HORS-PISTE
Gros plan sur le chic alpin d’hier à aujourd’hui, des stations de ski aux passerelles des défilés.
LA MODE D’HIVER
Lors d’une conférence de presse numérique (pandémie oblige), Miuccia Prada a évoqué sa jeunesse lorsque, dit-elle, il faisait chaud et qu’elle allait skier en bikini. C’était juste après le dévoilement de la collection automne-hiver 2021-2022 de Miu Miu, qui a été photographiée à Cortina d’Ampezzo, une station des Dolomites nichée à 1224 mètres d’altitude. Il n’y avait pas de meilleur décor pour présenter ce vestiaire hybride composé de doudounes pastel, de pantalons matelassés et de robes délicates, en soie ou à paillettes, à enfiler plus pour se faire bien voir sur la piste de danse que sur une piste rouge. Au défilé Chanel, la combinaison de ski, griffée évidemment, a aussi fait son apparition, parfaite en toute circonstance pour descendre avec nonchalance les pentes de Courchevel ou pour fouler les pavés du très chic 8e arrondissement de Paris. Chez Prada et Emilio Pucci, le vêtement technique s’est plutôt assuré d’étreindre la silhouette, comme un clin d’oeil au style près du corps qui a pris de l’ampleur à la montagne dans les années 1950. Pour sa part, Thom Browne a fait appel à la skieuse alpine américaine Lindsey Vonn pour endosser sa collection, dont une robe de soirée à traîne jaune, gonflée à bloc comme une doudoune. Peu pratique pour slalomer, mais ce n’était pas le but.
UN STYLE AU SOMMET
Si les sports d’hiver font des adeptes dès la fin du 19e siècle, leur popularité prend véritablement de l’ampleur à partir des années 1920. À l’époque, les touristes huppés descendent à Saint-Moritz ou à Chamonix, mais le style technique et sportif se fait encore attendre: les hommes privilégient le costume; les femmes, elles, skient en jupe avant d’adopter le pantalon bouffant, dit «norvégien», qu’elles dissimulent sous un long manteau pour ne pas froisser les bonnes moeurs. La fourrure et la laine sont alors privilégiées, mais la seconde a un inconvénient majeur: elle absorbe la neige fondue comme une éponge. Puis, au tournant des années 1930, la mode commence à s’intéresser à ces destinations enneigées qui accueillent la jet-set durant l’hiver: les marques et les designers – Hermès, Madeleine Vionnet, Patou, Schiaparelli, entre autres – s’éprennent dès lors du chic alpin et offrent à leur riche clientèle un vestiaire fait pour frimer dans les stations huppées.

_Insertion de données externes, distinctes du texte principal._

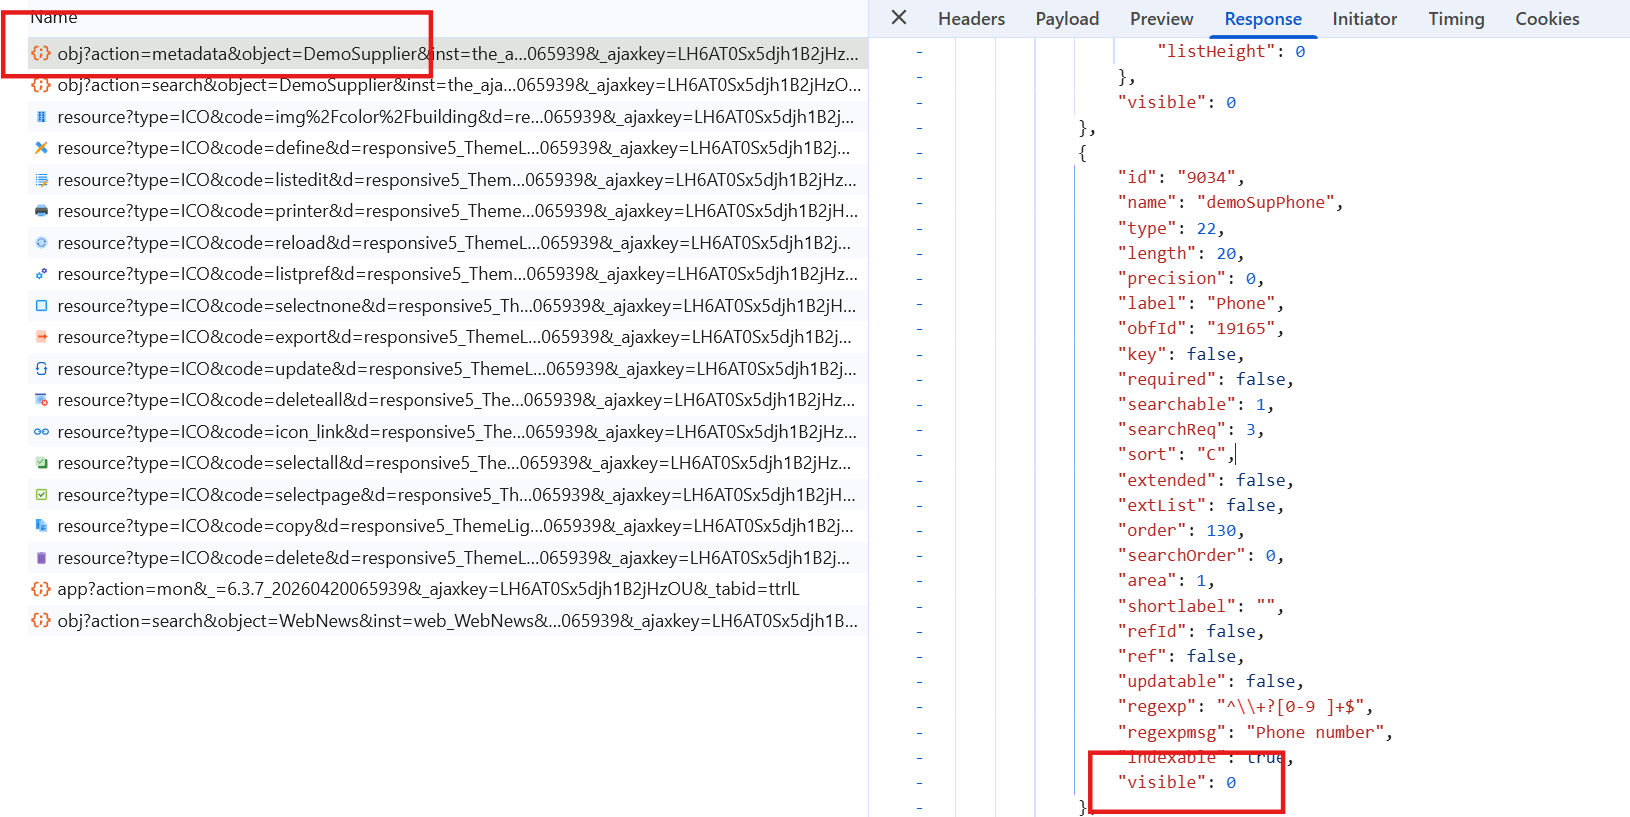Click the printer icon beside code=printer request
The width and height of the screenshot is (1630, 817).
[x=41, y=211]
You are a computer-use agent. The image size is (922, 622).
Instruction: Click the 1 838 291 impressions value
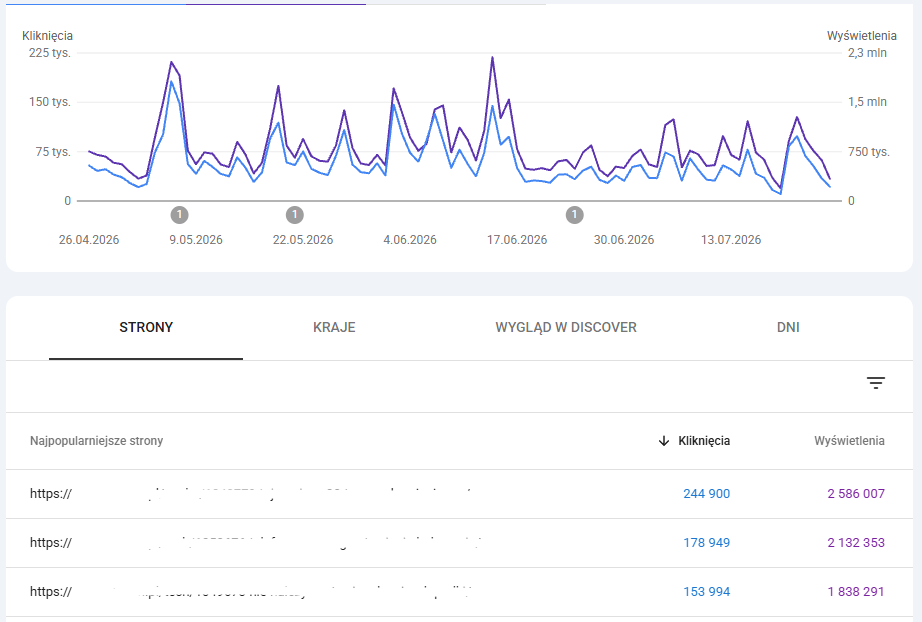click(x=856, y=591)
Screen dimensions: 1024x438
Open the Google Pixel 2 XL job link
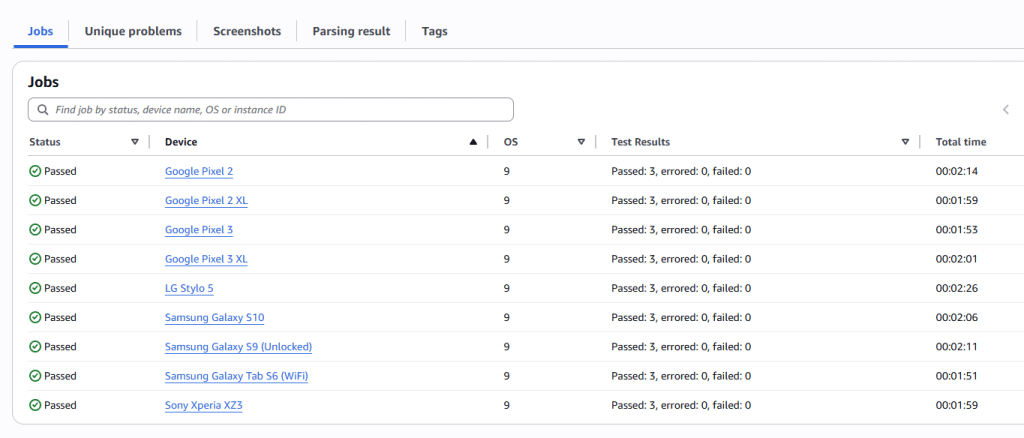click(206, 201)
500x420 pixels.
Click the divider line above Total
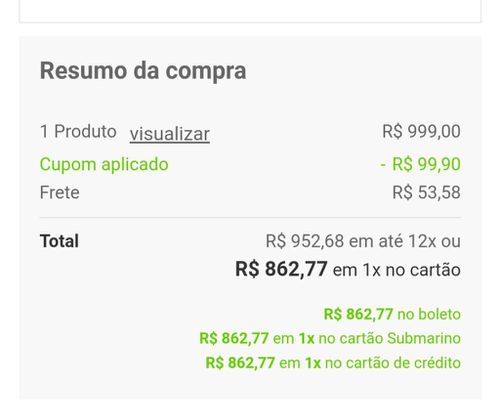tap(250, 217)
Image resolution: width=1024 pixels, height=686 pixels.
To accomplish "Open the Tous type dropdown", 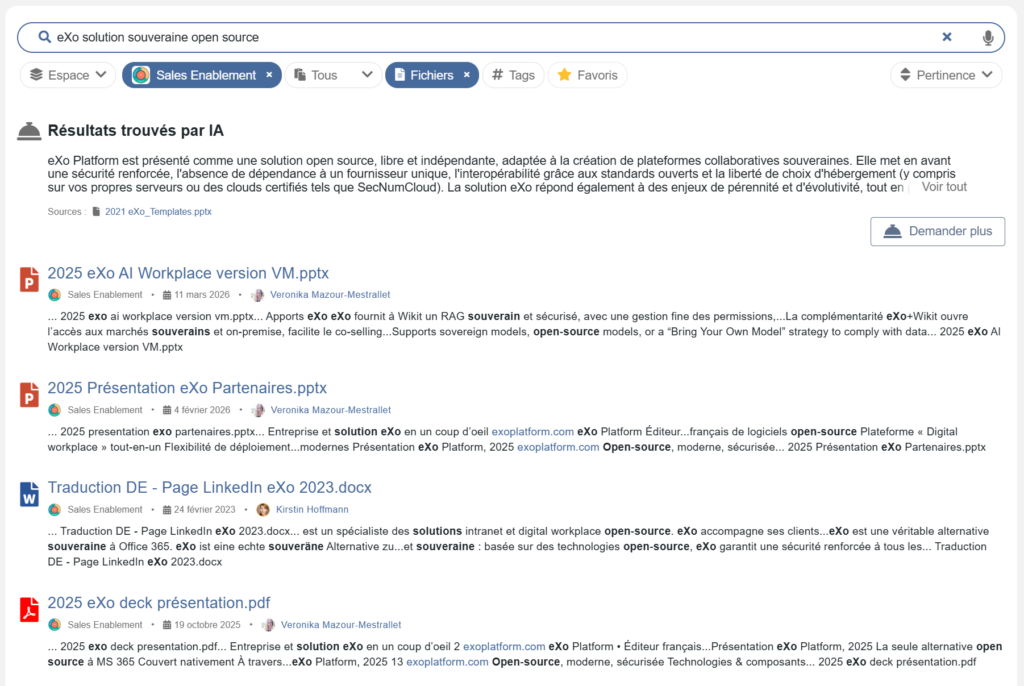I will pos(335,75).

En 1947, Emilio Pucci a l’idée de créer une combinaison de ski; la tenue novatrice se retrouve en couverture du magazine Harper’s Bazaar un an plus tard. En 1952, la créatrice allemande Maria Bogner conçoit quant à elle un pantalon moulant et extensible fait dans un mélange de nylon et de laine. Le vêtement, radicalement sexy pour l’époque et offert dans plus de 40 nuances vives, est exporté aux États-Unis, où il séduit Elizabeth Taylor, Jackie Kennedy et Marilyn Monroe.
Dès lors, la mode évolue: de nouvelles marques d’hiver apparaissent au Canada comme ailleurs – telles que Moncler (1952), Canada Goose (1957), Sorel (1962) et Kanuk (1970) –, et les tendances urbaines s’invitent à la montagne. C’est ainsi qu’à Gstaad comme à Aspen, les couleurs fluo des années 1980 font place aux silhouettes baggy des années 1990. Et cet hiver? À voir la garde-robe cocon proposée par Miu Miu cette saison, il semblerait plutôt que l’enjeu soit de brouiller les pistes en enfilant une nuisette avec un passe-montagne et des bottes en fourrure synthétique. On ne descendra peut-être pas les pentes comme ça, mais on aura le look qu’il faut pour l’après-ski.